**** Input rows ****

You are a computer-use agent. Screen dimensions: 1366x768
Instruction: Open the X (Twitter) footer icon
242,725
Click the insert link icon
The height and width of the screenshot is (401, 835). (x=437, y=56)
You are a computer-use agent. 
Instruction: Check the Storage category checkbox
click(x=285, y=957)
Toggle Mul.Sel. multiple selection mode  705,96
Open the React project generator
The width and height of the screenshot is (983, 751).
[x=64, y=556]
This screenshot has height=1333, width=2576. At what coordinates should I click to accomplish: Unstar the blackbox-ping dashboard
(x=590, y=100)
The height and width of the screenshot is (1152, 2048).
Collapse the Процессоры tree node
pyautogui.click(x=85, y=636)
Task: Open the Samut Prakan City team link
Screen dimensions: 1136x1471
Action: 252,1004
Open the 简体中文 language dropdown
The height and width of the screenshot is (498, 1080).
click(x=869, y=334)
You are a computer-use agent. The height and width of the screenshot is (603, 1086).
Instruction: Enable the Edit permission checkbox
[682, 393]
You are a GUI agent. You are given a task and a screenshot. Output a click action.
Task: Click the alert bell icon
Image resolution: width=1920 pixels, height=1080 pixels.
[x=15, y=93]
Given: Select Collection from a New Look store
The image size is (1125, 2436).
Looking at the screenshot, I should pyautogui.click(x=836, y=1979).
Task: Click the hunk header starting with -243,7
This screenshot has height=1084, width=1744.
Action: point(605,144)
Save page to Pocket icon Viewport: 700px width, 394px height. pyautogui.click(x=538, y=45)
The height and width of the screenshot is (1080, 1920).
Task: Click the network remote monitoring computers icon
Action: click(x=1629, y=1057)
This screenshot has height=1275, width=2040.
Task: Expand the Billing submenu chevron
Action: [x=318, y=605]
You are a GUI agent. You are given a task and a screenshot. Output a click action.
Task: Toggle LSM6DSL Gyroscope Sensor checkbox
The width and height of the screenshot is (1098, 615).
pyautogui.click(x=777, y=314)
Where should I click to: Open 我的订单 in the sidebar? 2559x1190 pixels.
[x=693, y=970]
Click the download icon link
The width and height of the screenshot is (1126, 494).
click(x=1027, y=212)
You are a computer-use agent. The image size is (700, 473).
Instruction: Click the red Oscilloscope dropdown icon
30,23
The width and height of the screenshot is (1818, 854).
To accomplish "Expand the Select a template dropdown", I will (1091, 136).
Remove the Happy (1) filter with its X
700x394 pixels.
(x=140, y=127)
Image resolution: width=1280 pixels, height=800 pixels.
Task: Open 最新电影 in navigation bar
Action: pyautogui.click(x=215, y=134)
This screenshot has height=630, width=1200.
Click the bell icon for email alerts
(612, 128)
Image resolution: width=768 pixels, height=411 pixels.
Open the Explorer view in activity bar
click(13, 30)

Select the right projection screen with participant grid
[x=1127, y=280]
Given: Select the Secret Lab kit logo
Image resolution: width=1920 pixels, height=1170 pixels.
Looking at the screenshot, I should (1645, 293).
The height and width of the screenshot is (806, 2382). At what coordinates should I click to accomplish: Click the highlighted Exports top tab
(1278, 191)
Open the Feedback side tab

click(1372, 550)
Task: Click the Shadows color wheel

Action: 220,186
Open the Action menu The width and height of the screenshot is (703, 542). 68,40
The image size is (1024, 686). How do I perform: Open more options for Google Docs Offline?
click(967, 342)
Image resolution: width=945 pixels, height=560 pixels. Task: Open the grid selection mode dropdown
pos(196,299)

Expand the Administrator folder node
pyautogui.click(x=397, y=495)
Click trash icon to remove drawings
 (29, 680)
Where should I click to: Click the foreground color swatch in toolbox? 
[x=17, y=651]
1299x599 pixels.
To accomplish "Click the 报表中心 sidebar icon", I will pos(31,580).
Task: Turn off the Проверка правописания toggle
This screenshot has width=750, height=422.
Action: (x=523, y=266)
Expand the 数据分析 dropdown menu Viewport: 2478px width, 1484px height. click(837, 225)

****

Exercise directions
Please repeat the listing from the line with "The image size is (1024, 686)." up to and including the line with "pyautogui.click(x=397, y=495)", requests included, and shift every coordinate in the answers by -129.

The reply
The image size is (1024, 686). How do I perform: Open more options for Google Docs Offline?
click(838, 213)
Image resolution: width=945 pixels, height=560 pixels. Task: Open the grid selection mode dropdown
pos(67,170)

Expand the Administrator folder node
pyautogui.click(x=268, y=366)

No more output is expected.